Written by Ekoja Okewu |
Published on:


“One of the most effective ways to empower a group is to help them get finance. Yes, money .Whether it be women, minority groups etc. Without economic independence, freedom is a hoax”-Magnus Nwagu


Many poor nations especially those in sub-Saharan African regions suffer in the hands of their donors who capitalise on foreign aid provision to advance their economic and political interests. In some instances, conditions attached to foreign assistance continue to hamper the progress of dependent nations. Nigeria with a population of over 200million too is not left out of the consequences of been economically dependent on other nations. Although our founding fathers earlier set a foundation for economic independence, the discovery of oil and abandonment of agriculture led us to the crisis facing us currently. The burden of this essay is to examine a case study about how a group of women gained economic independence, dive into history to dig out our pitfalls and proffer the way out to attain economic independence.

* **DATASET ENTRIES**:
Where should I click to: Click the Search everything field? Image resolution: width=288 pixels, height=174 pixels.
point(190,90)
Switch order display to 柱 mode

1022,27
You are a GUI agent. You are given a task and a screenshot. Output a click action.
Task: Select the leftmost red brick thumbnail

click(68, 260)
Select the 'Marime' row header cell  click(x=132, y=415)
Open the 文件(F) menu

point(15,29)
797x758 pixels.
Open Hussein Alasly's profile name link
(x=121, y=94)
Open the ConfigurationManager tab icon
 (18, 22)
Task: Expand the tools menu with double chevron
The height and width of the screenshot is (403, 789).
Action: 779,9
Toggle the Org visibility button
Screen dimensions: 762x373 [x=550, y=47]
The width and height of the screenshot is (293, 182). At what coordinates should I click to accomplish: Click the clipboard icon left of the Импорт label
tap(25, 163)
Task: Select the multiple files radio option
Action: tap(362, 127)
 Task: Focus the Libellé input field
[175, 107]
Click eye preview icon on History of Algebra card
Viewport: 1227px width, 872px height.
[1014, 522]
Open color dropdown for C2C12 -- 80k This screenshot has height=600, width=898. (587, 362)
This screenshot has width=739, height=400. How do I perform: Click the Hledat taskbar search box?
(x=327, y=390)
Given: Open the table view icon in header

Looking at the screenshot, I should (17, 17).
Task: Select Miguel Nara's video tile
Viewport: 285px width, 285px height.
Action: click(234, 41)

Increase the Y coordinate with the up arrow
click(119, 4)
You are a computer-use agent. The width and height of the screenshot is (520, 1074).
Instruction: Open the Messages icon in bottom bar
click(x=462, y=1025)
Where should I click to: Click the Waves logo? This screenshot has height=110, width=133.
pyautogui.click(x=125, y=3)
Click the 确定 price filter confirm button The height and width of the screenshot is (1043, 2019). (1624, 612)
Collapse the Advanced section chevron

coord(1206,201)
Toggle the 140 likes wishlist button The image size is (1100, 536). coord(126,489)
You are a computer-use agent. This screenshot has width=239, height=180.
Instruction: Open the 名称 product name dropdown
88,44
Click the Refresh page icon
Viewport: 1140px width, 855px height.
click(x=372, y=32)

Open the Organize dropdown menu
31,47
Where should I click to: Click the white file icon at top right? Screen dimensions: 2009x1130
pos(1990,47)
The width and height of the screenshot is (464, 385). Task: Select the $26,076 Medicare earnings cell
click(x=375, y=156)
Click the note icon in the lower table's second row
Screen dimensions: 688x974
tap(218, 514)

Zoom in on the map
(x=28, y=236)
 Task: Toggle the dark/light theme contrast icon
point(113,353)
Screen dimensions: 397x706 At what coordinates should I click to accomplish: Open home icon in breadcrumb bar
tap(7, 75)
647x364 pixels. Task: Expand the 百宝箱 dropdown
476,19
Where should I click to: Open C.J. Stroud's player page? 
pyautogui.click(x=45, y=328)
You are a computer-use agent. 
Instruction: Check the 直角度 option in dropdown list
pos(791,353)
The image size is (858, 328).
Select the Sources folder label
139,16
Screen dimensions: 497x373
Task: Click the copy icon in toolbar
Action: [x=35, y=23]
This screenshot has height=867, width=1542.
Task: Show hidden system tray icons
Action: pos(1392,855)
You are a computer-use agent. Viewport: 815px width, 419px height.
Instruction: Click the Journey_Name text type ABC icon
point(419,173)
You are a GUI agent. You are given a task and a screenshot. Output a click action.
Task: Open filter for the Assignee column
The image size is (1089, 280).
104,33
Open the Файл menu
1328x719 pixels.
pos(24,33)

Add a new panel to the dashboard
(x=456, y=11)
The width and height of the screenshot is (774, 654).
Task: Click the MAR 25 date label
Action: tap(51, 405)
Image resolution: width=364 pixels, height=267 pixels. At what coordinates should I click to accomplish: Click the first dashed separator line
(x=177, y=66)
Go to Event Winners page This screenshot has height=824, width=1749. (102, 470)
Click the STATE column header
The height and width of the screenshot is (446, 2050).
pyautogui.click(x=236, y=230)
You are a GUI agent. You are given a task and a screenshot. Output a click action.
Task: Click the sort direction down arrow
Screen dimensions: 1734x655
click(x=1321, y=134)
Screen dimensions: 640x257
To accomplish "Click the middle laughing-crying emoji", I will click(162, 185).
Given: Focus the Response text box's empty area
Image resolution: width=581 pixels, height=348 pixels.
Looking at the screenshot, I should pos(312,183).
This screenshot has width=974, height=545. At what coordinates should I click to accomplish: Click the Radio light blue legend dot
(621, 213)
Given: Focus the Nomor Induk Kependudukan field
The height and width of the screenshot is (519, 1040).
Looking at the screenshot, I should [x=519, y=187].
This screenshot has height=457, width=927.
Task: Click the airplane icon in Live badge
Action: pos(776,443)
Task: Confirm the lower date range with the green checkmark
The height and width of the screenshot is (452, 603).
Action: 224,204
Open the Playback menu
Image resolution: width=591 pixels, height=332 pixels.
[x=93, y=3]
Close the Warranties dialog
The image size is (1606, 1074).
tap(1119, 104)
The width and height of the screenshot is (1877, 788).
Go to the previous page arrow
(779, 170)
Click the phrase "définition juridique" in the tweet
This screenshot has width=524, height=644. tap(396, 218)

* **WRITTEN PROBLEM A**: In the essay on economic independence, what led Nigeria to the crisis it currently faces?
* **WRITTEN PROBLEM B**: Rewrite the paragraph of the essay on economic independence that begins "Many poor nations" as a short bulleted list that keeps its main facts.

* **TASK OUTPUT A**: The discovery of oil and the abandonment of agriculture.

* **TASK OUTPUT B**:
- Many poor nations, especially in sub-Saharan Africa, suffer at the hands of donors who use foreign aid to advance their own economic and political interests.
- Conditions attached to foreign assistance sometimes hamper the progress of dependent nations.
- Nigeria, with a population of over 200 million, also faces the consequences of economic dependence.
- Although its founding fathers laid a foundation for economic independence, the discovery of oil and the abandonment of agriculture led to the current crisis.
- The essay sets out to examine a case study of a group of women who gained economic independence, look back at past pitfalls, and propose a way to attain economic independence.